- [PAGE EXCERPT]
'''

That's a good point, that's one thing I try to be aware of - I avoid putting my hands in the tank at all the same day we've put spot on treatment on the dog.


----------



## ian_m (6 Apr 2020)

Righto....here's one reason why sanitisers & antibacterial soaps can cause fish issues.

Many contain benzalkonium chloride or some variation (I have used to it to de-algae my patio, until price after Covid pushed it through the roof). It is relatively safe for humans, on skin and if accidentally swallowed, BUT in material safety data sheet is "very toxic to aquatic organisms", in doses as low as 0.1mg/litre.

Some sanitizers are literally 0.01% benzalkonium and glycerine and smelly perfume.


----------



## tam (6 Apr 2020)

Googling, though it's also used as a treatment for some fish diseases and a disinfectant in aquaculture despite the potential toxicity.

'''

- [TASK INSTRUCTIONS]
(1) Quote everything in the fish tank thread from "Many contain benzalkonium" down to "tam (6 Apr 2020)".
(2) Answer these questions using the fish tank thread:
(a) What chemical does ian_m say many sanitizers contain?
(b) At what dose does ian_m say it is "very toxic to aquatic organisms"?
(c) Besides being a treatment for some fish diseases, what does tam say it is used as in aquaculture?
(3) Based on the fish tank thread, say whether each statement is true. Answer yes or no, and quote the words that decide it.
(a) The first poster keeps their hands out of the tank on the day the dog gets spot on treatment.
(b) ian_m says benzalkonium chloride is dangerous for people if swallowed by accident.
(c) Some sanitizers are 0.01% benzalkonium.
These rows come from a different source than the fish tank thread.

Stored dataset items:

'''

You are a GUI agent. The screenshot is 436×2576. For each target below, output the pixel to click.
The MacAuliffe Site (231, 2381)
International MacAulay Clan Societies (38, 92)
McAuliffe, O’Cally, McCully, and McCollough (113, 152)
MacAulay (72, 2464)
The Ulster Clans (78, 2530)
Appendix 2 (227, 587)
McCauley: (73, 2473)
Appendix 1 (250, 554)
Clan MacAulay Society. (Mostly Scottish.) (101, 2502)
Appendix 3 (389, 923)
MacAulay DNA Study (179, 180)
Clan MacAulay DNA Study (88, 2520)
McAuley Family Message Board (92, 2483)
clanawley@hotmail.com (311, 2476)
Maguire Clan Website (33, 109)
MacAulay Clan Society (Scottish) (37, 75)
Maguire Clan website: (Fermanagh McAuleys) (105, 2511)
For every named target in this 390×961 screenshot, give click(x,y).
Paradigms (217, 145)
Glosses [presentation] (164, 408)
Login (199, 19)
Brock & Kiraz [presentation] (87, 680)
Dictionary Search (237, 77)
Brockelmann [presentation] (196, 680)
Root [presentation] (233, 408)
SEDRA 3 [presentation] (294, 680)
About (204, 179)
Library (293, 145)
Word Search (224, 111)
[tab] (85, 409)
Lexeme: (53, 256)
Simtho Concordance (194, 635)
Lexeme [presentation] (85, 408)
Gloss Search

'''

- [YOUR WRITTEN ANSWERS]
(1)
Many contain benzalkonium chloride or some variation (I have used to it to de-algae my patio, until price after Covid pushed it through the roof). It is relatively safe for humans, on skin and if accidentally swallowed, BUT in material safety data sheet is "very toxic to aquatic organisms", in doses as low as 0.1mg/litre.

Some sanitizers are literally 0.01% benzalkonium and glycerine and smelly perfume.


----------



## tam (6 Apr 2020)

(2)
(a) Benzalkonium chloride or some variation of it.
(b) Doses as low as 0.1mg/litre.
(c) A disinfectant.

(3)
(a) Yes: "I avoid putting my hands in the tank at all the same day we've put spot on treatment on the dog."
(b) No: "It is relatively safe for humans, on skin and if accidentally swallowed"
(c) Yes: "Some sanitizers are literally 0.01% benzalkonium and glycerine and smelly perfume."